TIAA-CREF gets serious about its financial advisor business.
The reputation a company has earned over the years is usually very difficult to shake, but that isn't stopping TIAA-CREF from tapping its considerable muscle and resources to try and do just that. Most people know the 85-year-old pension giant from its relationship with the teachers, professors, doctors and other individuals who invest through its 403(b) and other retirement plans. More than 12,000 colleges, universities, schools, teaching hospitals and research institutions offer its products, and it has over $250 billion in assets under management.
Despite its long history and impressive size, TIAA-CREF began its efforts to reach financial advisors just five years ago, when the loss of its tax-exempt status spurred its transformation from a pension system for educational institutions to a more traditional group of financial services companies. The challenge, both then and now, is transforming an industry giant with relatively little experience in dealing with advisors into a diversified financial institution that acknowledges their importance to its future and serves them effectively.
Those efforts got off to a slow start. Even as other financial services companies aggressively courted advisors in the late 1990s, TIAA-CREF seemed stuck in first gear. Until 1999, it did not have a dedicated advisor team or a measurable marketing effort to attract advisors.
Michael Lane, director of advisor services since July 2001, admits TIAA-CREF's reputation among advisors at that time was spotty. "For years, financial advisors viewed us as a competitor or adversary," he says. "They had clients in the education or research fields whose assets they wanted to manage, but we just weren't structured to support advisor-run accounts. So a lot of that money left the firm."
Advisors recall a company whose corporate culture needed adjustment. "The message I got from TIAA-CREF was that it wanted to deal directly with the client and would not give advisors the time of day," says Don Kukla, who holds the CPA, CFP and PFS marks and hangs his shingle at the Moneta Group in St. Louis. "Everything from the procedure for submitting forms to getting information on a client account was like pulling teeth."
According to Lane, TIAA-CREF started trying to turn things around in 1999 by putting together a group of five individuals who handled advisor calls, went to professional conferences and tried to get the word out about the new, advisor-friendly environment. "It was a good beginning, but it wasn't enough," he says. "People were using the service desk to pull money out, not put money in."

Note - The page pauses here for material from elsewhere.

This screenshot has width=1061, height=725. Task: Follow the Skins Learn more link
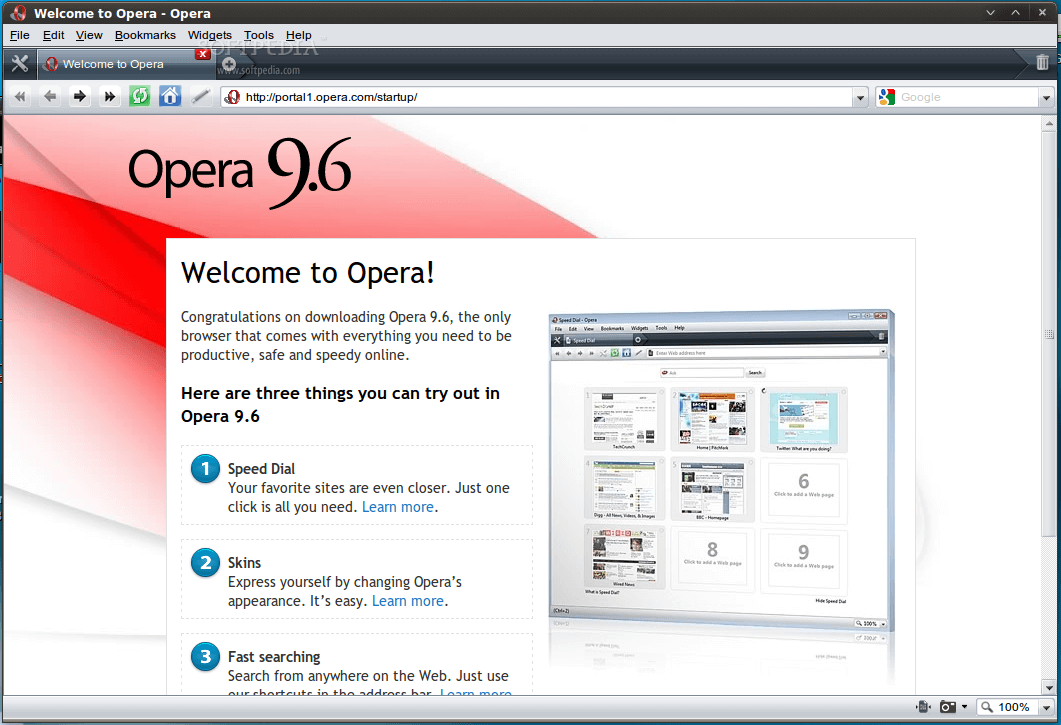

When Lane took over, he expanded the dedicated advisor staff to 20 professionals, many of whom travel around the country to meet with advisors personally. His group is working on implementing systems that would allow advisors to download information about client TIAA-CREF accounts into their own computer systems. The technology, he believes, will open the door for advisors to manage billions of dollars in TIAA-CREF 403(b) accounts. And the firm now has 17 mutual funds for the public covering a variety of asset classes.

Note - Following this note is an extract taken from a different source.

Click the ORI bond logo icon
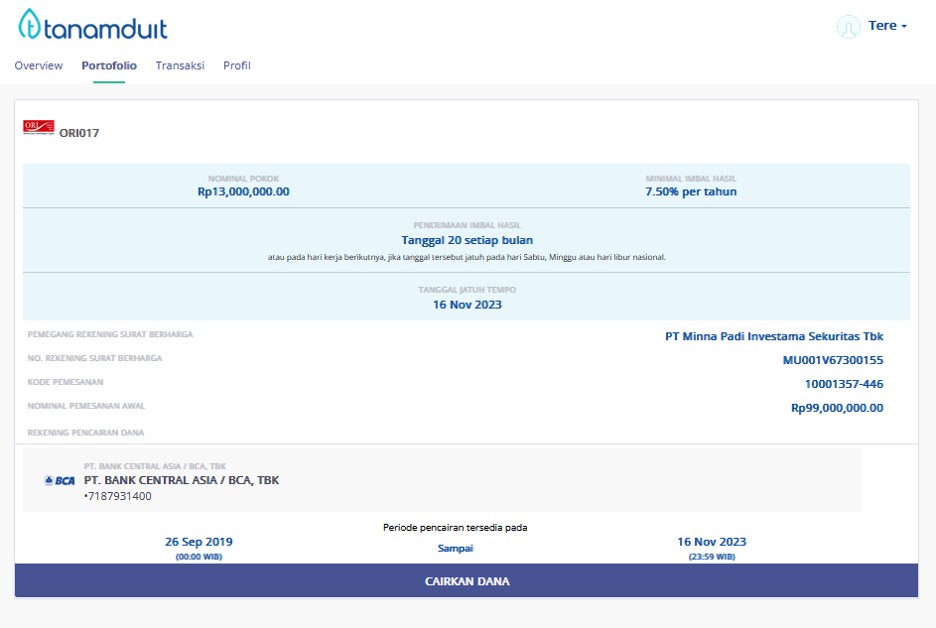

Kukla says these efforts have had a positive effect on his dealings with the company over the last 18 months. "They seem to be embracing advisors," he says. "There is someone I can call who specializes in handling advisor inquiries. And they are very open to working with me." Recently, a TIAA-CREF representative contacted one of his clients about setting up a meeting to discuss his 403(b) plan, which Kukla had been authorized to manage for about five years. "My client said he wanted me at the meeting, and the representative was fine with that. I'm not sure such an open dialogue would have happened a few years ago."
John Stephens, MD, CFA, with TCI in Tucson, Ariz., also has noted a change. "Before, TIAA-CREF wasn't very helpful to financial advisors," he says. "They tended to keep things regarding their client accounts close to the vest. There was an understanding that advisors just weren't a part of their business." More recently, he says, the firm sent a "very helpful" representative to meet with him. "I see TIAA-CREF now as a good, responsive firm with some attractive, low-cost investment options."
TIAA-CREF's efforts on the technology front also are progressing. Currently, systems that will allow advisors to manage 403(b) assets and download the information into their own computers are being tested in practices that use Centerpiece software, and Lane says the program is slated for national rollout in early 2003. Testing for practices that use Advent software will begin later in the year, he says.